§ Given records:

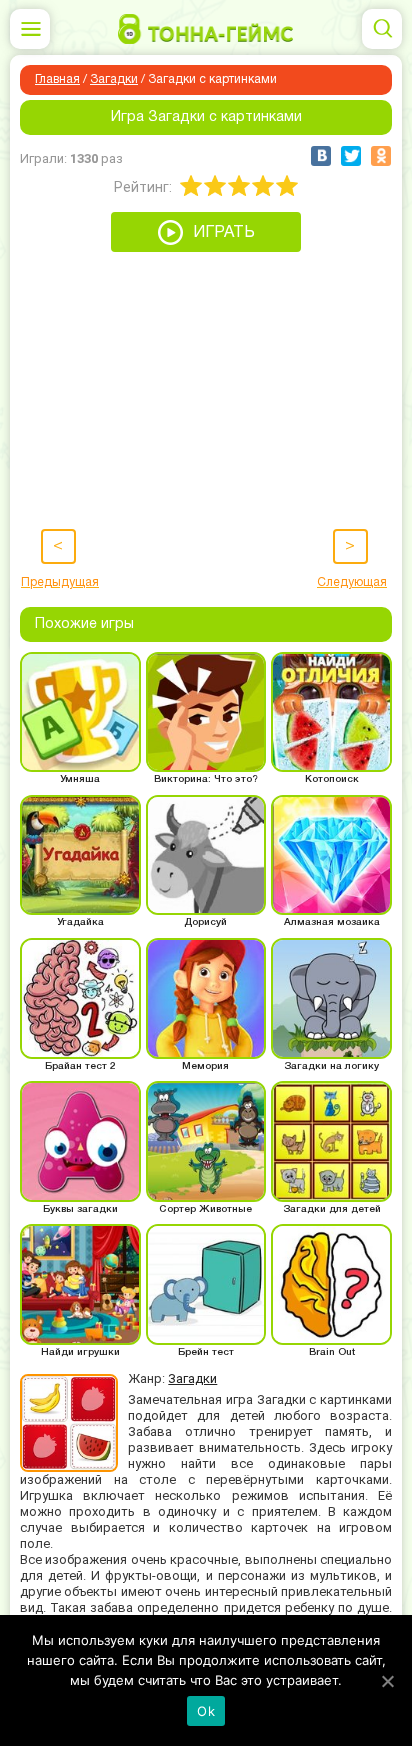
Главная (57, 79)
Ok (206, 1711)
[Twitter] (351, 156)
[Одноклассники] (381, 156)
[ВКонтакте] (321, 156)
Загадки (114, 79)
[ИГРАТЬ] (206, 247)
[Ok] (387, 1681)
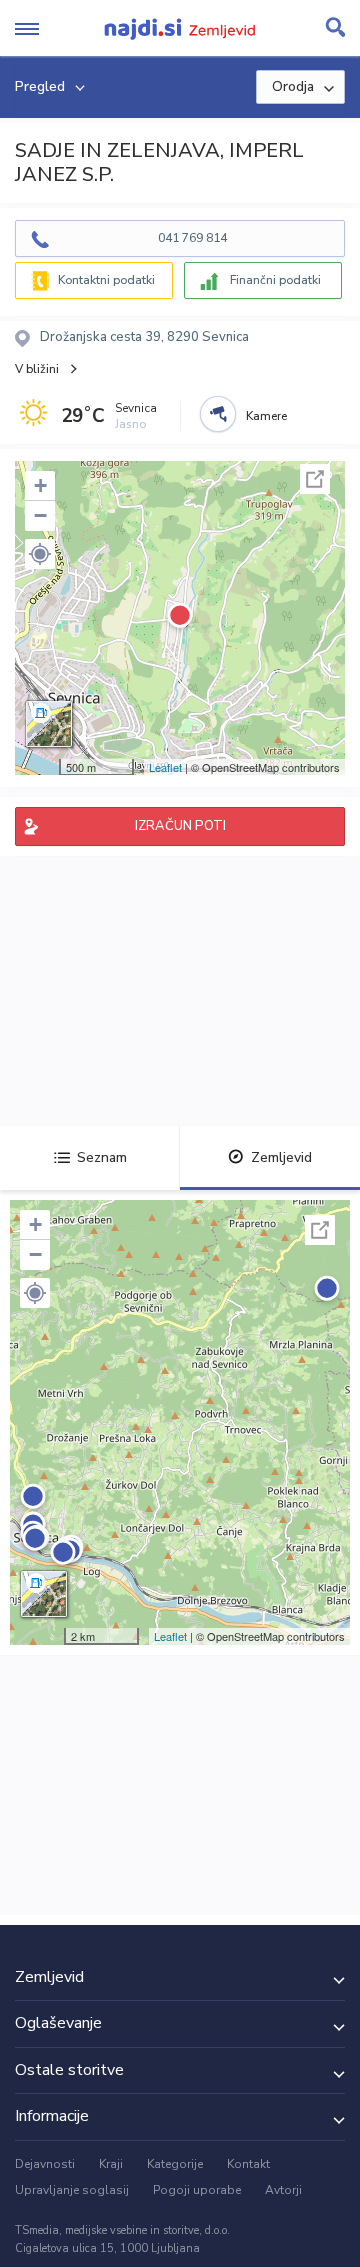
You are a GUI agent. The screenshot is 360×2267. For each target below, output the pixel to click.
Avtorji (283, 2190)
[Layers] (49, 724)
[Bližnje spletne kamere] (218, 414)
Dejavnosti (45, 2164)
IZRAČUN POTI (180, 826)
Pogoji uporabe (197, 2190)
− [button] (40, 515)
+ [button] (40, 485)
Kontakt (248, 2164)
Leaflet (165, 767)
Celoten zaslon (315, 479)
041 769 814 (192, 238)
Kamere (266, 416)
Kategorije (175, 2164)
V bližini (37, 369)
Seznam (102, 1157)
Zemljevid (281, 1157)
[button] (40, 554)
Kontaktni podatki (106, 280)
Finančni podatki (275, 280)
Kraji (111, 2164)
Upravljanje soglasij (72, 2190)
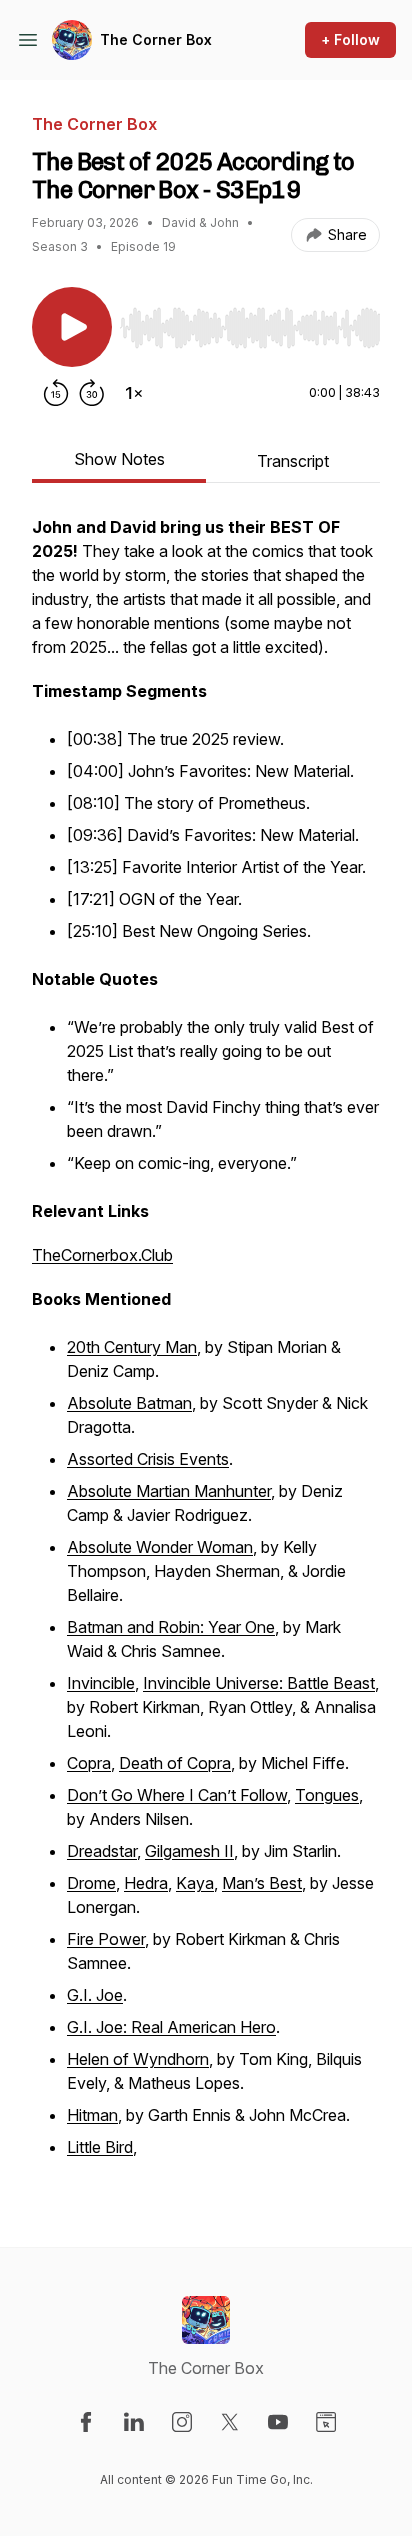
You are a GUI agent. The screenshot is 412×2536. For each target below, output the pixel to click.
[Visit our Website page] (326, 2422)
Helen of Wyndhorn (138, 2059)
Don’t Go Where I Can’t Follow (177, 1795)
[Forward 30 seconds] (92, 393)
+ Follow (350, 39)
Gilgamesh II (189, 1851)
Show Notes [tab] (119, 459)
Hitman (92, 2115)
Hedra (146, 1883)
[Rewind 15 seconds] (56, 393)
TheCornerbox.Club (102, 1255)
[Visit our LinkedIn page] (134, 2422)
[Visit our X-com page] (230, 2422)
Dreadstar (102, 1851)
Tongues (327, 1795)
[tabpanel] (206, 1349)
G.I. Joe (95, 1995)
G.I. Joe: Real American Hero (171, 2027)
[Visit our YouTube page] (278, 2422)
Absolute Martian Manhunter (169, 1491)
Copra (89, 1763)
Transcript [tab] (293, 461)
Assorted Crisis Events (148, 1459)
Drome (91, 1883)
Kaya (195, 1883)
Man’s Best (262, 1883)
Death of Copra (175, 1763)
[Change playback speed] (134, 393)
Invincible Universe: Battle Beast (259, 1683)
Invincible (101, 1683)
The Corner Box (156, 39)
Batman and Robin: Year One (171, 1627)
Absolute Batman (129, 1403)
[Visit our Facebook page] (86, 2422)
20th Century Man (132, 1347)
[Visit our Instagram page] (182, 2422)
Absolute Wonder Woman (160, 1547)
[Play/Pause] (72, 327)
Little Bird (100, 2147)
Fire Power (106, 1939)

§ What you are asked to do: Look through the records and give only the number of lines where the string "below" appears.

§ Solution to the problem: 2